Ritirato dall’attività (almeno per il momento), Bjorn Borg è rimasto ambasciatore della casa d’abbigliamento italiana che lo vestiva quando giocava e dunque premia il vincitore nel triennio del Fila Trophy. Dopo McEnroe, tocca a Lendl (1986) e allo stesso Becker (1987) ricevere il trofeo dalle mani dell’orso ma i due campioni vengono percepiti in maniera quasi opposta dal pubblico. In prospettiva Wimbledon, che l’ex cecoslovacco vuole aggiudicarsi a tutti i costi, Ivan si presenta a Milano nei panni del semi-attaccante ma continua a beccarsi dell’antipatico perché ai sorrisi preferisce gli scatti d’ira. E così i milanesi gli preferiscono il vellutato Mecir, da lui sconfitto in semifinale e che l’anno dopo fa un passo avanti e raggiunge la finale, stavolta fermato da Boris. Nel frattempo il torneo ha di nuovo cambiato dimora e si gioca al PalaTrussardi, su un sintetico rapidissimo e con palle Pirelli ancora più veloci. Nonostante le difficoltà logistiche, Cino Marchese e compagnia fanno di tutto per rendere indimenticabile la settimana di tennis a Milano e continuano a contornare il torneo di avvenimenti mondani. Sono quasi cinquantamila gli spettatori che testimoniano il dominio di Becker e la debacle del secondo favorito, Mats Wilander, al cospetto della sua bestia nera Mecir, e la domenica della finale il tedesco sta ancora posando con il trofeo che già gli inservienti hanno tolto il tappeto e predisposto l’impianto per la gara interna della Tracer.
Nel 1988 Fila cede il posto a Stella Artois e per tre stagioni lega il suo nome al torneo, che continua a riscuotere grande interesse sia nei protagonisti che negli spettatori. Per esigenze di calendario, il torneo viene anticipato di oltre un mese rispetto al periodo abituale di inizio primavera e si colloca a metà febbraio, tra gli Australian Open e la prima parte della stagione sul cemento americano.
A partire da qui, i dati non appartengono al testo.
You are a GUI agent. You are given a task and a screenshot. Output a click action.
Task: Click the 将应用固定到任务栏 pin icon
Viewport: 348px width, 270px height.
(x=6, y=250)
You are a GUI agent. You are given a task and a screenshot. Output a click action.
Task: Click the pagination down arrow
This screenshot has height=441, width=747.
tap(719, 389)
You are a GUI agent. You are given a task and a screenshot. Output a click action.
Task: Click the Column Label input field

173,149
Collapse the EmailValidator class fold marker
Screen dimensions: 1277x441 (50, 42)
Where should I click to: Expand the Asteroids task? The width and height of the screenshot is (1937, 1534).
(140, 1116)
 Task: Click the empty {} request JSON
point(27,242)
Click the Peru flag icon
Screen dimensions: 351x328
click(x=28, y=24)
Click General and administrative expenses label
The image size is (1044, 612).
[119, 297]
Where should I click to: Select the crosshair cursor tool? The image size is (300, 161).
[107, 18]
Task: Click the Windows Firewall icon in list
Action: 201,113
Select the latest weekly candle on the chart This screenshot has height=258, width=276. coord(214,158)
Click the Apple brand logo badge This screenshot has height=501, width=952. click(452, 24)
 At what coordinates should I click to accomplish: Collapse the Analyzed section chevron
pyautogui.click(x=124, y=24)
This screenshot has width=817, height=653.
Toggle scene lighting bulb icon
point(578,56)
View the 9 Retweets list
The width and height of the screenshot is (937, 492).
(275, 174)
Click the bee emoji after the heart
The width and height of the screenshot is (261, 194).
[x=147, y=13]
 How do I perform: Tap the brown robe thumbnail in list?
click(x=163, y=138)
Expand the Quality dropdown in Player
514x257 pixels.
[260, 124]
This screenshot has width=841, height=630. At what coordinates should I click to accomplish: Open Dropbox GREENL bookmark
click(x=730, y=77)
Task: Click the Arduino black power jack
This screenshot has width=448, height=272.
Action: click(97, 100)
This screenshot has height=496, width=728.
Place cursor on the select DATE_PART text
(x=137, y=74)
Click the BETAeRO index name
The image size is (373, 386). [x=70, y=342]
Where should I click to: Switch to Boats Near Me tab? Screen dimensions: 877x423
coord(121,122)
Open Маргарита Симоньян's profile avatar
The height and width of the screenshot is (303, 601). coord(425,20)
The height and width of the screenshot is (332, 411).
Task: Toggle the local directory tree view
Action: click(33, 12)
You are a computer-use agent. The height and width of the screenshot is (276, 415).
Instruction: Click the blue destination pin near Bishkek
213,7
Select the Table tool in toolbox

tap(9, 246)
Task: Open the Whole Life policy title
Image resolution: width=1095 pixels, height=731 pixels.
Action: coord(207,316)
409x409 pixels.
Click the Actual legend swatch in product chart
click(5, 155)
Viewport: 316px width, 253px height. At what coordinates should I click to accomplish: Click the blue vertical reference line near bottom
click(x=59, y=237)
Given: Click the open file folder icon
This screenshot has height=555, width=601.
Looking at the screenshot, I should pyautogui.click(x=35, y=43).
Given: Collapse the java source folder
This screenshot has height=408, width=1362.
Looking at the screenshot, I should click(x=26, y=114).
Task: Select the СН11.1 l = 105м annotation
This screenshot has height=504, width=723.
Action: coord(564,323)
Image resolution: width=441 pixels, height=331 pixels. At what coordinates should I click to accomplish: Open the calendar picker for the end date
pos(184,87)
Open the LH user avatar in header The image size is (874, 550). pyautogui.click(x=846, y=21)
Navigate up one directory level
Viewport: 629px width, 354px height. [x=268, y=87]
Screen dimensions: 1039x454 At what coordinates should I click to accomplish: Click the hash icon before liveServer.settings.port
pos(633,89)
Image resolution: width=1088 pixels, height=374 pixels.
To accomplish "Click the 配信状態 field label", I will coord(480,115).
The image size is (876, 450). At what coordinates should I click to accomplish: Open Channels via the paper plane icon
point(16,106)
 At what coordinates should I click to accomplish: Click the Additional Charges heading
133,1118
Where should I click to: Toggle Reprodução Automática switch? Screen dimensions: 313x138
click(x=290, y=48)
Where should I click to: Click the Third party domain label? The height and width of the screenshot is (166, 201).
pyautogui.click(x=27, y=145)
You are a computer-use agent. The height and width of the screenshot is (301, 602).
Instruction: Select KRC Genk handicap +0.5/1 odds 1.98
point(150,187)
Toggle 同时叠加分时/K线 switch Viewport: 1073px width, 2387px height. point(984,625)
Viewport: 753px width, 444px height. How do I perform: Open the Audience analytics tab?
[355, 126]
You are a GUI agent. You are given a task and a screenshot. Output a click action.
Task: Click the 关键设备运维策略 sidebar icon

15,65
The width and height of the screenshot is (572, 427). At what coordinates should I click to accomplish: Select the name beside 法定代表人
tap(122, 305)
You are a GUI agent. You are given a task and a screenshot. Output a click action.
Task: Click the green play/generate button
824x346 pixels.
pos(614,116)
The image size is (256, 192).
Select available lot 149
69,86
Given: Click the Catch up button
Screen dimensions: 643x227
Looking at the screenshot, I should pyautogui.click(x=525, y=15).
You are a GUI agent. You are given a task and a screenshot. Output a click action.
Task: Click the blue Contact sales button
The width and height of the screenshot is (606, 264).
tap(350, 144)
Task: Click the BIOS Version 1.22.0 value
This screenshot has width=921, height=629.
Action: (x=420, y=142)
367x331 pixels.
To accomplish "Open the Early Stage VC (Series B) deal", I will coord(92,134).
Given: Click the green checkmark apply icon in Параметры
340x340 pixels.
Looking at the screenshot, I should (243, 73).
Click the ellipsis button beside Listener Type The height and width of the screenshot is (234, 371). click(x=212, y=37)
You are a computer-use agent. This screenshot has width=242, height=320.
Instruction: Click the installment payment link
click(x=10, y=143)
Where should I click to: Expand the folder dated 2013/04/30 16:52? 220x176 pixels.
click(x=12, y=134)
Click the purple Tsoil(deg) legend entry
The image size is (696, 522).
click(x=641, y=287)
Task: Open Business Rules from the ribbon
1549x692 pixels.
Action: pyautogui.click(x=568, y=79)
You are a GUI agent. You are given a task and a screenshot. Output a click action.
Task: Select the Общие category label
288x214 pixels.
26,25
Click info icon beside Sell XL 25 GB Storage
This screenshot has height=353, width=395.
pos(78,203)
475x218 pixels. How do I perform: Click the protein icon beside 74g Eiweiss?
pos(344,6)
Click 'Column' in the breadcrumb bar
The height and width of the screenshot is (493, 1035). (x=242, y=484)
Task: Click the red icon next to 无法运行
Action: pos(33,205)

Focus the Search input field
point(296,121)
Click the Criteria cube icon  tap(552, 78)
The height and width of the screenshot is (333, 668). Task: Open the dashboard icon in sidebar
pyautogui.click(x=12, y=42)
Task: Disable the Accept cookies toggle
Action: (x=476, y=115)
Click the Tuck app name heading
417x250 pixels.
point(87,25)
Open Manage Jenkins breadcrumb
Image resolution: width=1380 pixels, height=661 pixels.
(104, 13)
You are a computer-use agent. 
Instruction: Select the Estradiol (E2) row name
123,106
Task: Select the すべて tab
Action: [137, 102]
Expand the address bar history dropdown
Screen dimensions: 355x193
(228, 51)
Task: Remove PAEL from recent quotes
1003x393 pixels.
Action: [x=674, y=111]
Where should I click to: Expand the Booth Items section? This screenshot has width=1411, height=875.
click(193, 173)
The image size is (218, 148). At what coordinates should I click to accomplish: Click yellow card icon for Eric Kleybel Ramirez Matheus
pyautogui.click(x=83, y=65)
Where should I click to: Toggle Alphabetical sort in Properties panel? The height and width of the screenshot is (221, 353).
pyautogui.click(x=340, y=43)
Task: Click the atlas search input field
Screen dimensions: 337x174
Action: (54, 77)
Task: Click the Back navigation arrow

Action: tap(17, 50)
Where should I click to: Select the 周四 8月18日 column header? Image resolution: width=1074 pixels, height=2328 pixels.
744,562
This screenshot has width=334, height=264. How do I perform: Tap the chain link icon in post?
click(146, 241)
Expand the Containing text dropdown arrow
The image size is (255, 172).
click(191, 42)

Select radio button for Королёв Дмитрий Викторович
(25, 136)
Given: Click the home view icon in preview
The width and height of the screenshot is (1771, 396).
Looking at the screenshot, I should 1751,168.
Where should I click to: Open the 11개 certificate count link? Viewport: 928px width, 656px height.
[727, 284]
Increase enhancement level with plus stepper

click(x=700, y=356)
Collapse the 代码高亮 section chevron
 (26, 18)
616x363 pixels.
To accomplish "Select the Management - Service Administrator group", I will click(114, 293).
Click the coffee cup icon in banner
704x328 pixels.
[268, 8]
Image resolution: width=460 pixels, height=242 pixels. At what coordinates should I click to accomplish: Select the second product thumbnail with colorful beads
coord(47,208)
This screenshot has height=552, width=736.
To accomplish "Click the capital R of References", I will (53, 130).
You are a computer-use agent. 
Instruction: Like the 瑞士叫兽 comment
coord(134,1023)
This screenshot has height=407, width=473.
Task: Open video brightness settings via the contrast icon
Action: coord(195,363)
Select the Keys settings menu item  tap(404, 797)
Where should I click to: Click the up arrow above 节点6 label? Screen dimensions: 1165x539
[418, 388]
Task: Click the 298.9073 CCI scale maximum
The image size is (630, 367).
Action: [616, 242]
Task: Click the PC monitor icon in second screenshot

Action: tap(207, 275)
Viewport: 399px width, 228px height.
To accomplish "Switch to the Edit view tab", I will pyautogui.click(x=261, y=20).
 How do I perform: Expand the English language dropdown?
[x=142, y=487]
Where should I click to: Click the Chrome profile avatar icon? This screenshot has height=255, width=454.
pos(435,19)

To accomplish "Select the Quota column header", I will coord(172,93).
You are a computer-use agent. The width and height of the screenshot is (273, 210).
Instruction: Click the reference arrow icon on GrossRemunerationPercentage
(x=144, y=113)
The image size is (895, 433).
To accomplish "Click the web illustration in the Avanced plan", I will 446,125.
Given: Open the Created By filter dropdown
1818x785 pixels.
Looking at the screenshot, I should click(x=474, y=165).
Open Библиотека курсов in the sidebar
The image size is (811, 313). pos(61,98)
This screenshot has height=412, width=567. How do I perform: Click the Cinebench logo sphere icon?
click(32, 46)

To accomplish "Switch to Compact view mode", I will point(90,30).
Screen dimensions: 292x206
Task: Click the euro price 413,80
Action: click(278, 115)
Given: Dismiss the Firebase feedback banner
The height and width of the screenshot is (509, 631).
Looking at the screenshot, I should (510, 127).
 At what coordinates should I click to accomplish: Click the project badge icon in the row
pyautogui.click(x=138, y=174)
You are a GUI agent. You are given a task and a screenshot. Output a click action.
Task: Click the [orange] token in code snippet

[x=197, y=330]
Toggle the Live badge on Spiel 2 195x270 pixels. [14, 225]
È l’anno delle treccine, da quelle del fuoriclasse olandese del Milan Ruud Gullit in tribuna a quelle di Yannick Noah in campo. Il funambolico francese è una mina vagante che può tutto e il contrario di tutto; si complica l’esistenza al secondo turno con l’austriaco Antonitsch per poi lasciare cinque giochi a Cash. Becker vorrebbe confermarsi campione ma nell’altra occasione in cui ha affrontato Noah in Italia ci ha perso (a Roma, sulla terra) e la storia si ripete anche al PalaTrussardi in un match di rara bellezza e intensità. Yannick sa cosa deve fare, ovvero tagliare col rovescio e costringere Becker a piegarsi su palle basse e viscide, ma la teoria va bene solo quando si riesce a metterla in pratica. Due break, uno per parte, consegnano altrettanti 6-4 all’uno e all’altro mentre il terzo set si chiude al 13° gioco nonostante Noah abbia servito per il match sul 5-4. Becker non vuole abdicare e per una volta risponde meglio di quanto solitamente serva, ma deve arrendersi al tie-break per un soffio. Una grandissima partita, che sostituisce di fatto la finale resa monca dal ritiro di Connors dopo soli otto giochi (4-4) a causa di uno stiramento.